Akademgorodok - das „Akademische Städtchen“ - liegt mitten in einem Wald unweit der Metropole Nowosibirsk. Vor 60 Jahren wurde es als sibirische Außenstelle der Sowjetischen Akademie der Wissenschaften gegründet und entwickelte sich innerhalb kürzester Zeit zu einem Zentrum naturwissenschaftlicher Spitzenforschung. Aus allen Landesteilen kamen damals Nachwuchswissenschaftler nach Akademgorodok, weil sie hier gut verdienen und unter idealen Bedingungen forschen konnten.

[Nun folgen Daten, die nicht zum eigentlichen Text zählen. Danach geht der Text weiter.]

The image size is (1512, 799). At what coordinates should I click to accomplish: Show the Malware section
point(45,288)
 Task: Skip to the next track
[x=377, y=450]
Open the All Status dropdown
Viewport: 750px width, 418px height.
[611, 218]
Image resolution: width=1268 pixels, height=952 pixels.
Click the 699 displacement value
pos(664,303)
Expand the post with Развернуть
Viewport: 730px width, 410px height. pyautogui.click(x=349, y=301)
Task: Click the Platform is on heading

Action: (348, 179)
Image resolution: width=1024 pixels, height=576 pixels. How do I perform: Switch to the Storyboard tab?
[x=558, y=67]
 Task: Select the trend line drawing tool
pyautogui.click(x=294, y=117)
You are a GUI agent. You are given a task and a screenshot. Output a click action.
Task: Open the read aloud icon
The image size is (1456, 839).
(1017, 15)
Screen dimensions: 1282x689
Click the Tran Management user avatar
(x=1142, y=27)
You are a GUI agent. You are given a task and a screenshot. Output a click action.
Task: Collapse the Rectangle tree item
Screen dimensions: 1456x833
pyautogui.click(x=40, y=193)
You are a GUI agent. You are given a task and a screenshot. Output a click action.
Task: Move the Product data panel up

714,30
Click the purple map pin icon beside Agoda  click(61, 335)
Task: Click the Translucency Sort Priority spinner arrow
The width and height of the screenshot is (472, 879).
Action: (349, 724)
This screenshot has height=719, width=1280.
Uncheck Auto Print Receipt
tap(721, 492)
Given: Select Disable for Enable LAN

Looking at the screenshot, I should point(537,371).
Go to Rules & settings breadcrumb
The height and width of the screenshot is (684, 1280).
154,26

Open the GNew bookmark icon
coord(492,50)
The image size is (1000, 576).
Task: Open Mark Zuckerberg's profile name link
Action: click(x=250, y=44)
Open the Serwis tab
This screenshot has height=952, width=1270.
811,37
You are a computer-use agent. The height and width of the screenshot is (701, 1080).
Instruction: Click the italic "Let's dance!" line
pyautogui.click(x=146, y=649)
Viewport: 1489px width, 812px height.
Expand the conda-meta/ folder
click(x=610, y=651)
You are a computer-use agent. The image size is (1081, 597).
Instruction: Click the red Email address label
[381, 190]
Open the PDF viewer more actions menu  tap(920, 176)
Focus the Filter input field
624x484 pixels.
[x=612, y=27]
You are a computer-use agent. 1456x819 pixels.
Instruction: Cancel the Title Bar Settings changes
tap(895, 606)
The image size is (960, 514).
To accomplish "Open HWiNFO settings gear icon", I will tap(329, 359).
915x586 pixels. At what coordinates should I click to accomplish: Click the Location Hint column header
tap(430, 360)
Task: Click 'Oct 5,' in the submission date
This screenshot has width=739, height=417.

Mitten im Wald: Akademgorodok
| Foto: William R. Shelton, Science in Siberia
Forschung fern von Moskau
Neben der Geologie, deren Hauptaugenmerk der Erschließung und Nutzung sibirischer Bodenschätze galt, zählten Atomphysik, Biologie, Mathematik und Kybernetik zu den führenden Disziplinen. Stets angebunden an den „militärisch-industriellen Komplex“, schließlich befand man sich mitten im Kalten Krieg. Für eine gewisse Zeit muss Akademgorodok ein paradiesischer Ort gewesen sein: Fern von Moskau war nicht nur konzentriertes Forschen möglich, auch in anderen Lebensbereichen herrschte eine alternative Atmosphäre und große Experimentierfreude.Die Fotos von den Studentenclubs, Konzerten und Sommercamps aus den frühen 1960er-Jahren, als unter freiem Himmel unterrichtet wurde, legen Assoziationen mit kalifornischen Universitäten oder dem Black Mountain College nahe. Ein positives Image, von dem Akademgorodok bis heute zehrt – auch wenn es längst von der Wirklichkeit überholt wurde. Laut Statistik sind hier zwar immer noch Dutzende Forschungsinstitute angesiedelt, die Tausende in der Forschung beschäftigen, davon an die 7.000 Programmiererinnen und Programmierer. Vermutlich liegt aber die Zahl derjenigen, die weggehen, um im Ausland Karriere zu machen, noch höher.
Tetris statt Tischtennis
Die ersten Computerspiele sind ungefähr so alt wie Akademgorodok: 60 Jahre. Die erste Konferenz für Computergrafik in der Sowjetunion fand 1977 statt. Hiermit begann auch der allmähliche Einzug von Computern und Computerspielen in das Leben der Sowjetbürgerinnen und -bürger. Die Ingenieure liefen in der Mittagspause nicht mehr zur Tischtennisplatte, sondern blieben vor ihren Bildschirmen hängen und spielten jenes legendäre Spiel, das wir dem sowjetischen Programmierer und Designer Alexej Paschitnov verdanken: Tetris.Ein 8-Bite ZX-Spectrum Rechner von „Sinclair“ für Zuhause, an dem man nicht nur spielen, sondern auch selbst programmieren konnte, war damals für die meisten unerschwinglich. Die populärste Alternative made in Nowosibirsk war das Fabrikat „Sever“, auf Deutsch: „Norden“. Auch das beliebte Science-Fiction-Spiel „Elite“ aus dem Jahr 1984, das Wirtschaftssimulation mit einem bewaffneten Weltraum-Flugsimulator verbindet, wurde 1993 von einem Nowosibirsker Programmierer weiterentwickelt.

Russische IT-Hochburg
Die Transformation von Akademgorodok in eine russische IT-Hochburg, die dem Ort den Spitznamen „Silicon Taiga“ einbrachte, begann Anfang der Nuller Jahre. Großunternehmen verdrängten die kleineren Firmen aus dem Gamebereich. Getrieben von der Startup-Idee, müssen sich Unternehmen, unabhängige Expertinnen und Freiberufler den Gesetzen des Marktes unterwerfen und den Standort wechseln, wenn sie auf dem Weltmarkt oder wenigstens auf dem russischen Markt überleben wollen.Wie in der echten Taiga ist die Jagd auch in der an wertvollen Technologien und Arten reichen „Silicon Taiga“ verbreitet. Oft bekommen einheimische IT-Spezialisten Jobangebote in anderen russischen Regionen und im Ausland. Einige Großunternehmen öffnen ihre Filialen aber auch in Nowosibirsk und schaffen Arbeitsplätze für Entwickler in Akademgorodok.

Tourneeausstellung
In den letzten Jahren haben Spieleentwickler begonnen, sich auch offline – bei Konferenzen und Workshops – auszutauschen. Das hilft den jungen Enthusiasten, sich einen Platz im Gamerparadies zu erobern. Parallel zu den Technologien und zur Branche selbst, wird auch das Angebot weiterentwickelt. An die Stelle von „Shootern“ oder Questspielen treten „Casuals“, Apps und, zur grenzenlosen Freude von Büromitarbeiterinnen und -mitarbeitern, - „Free-to-play“.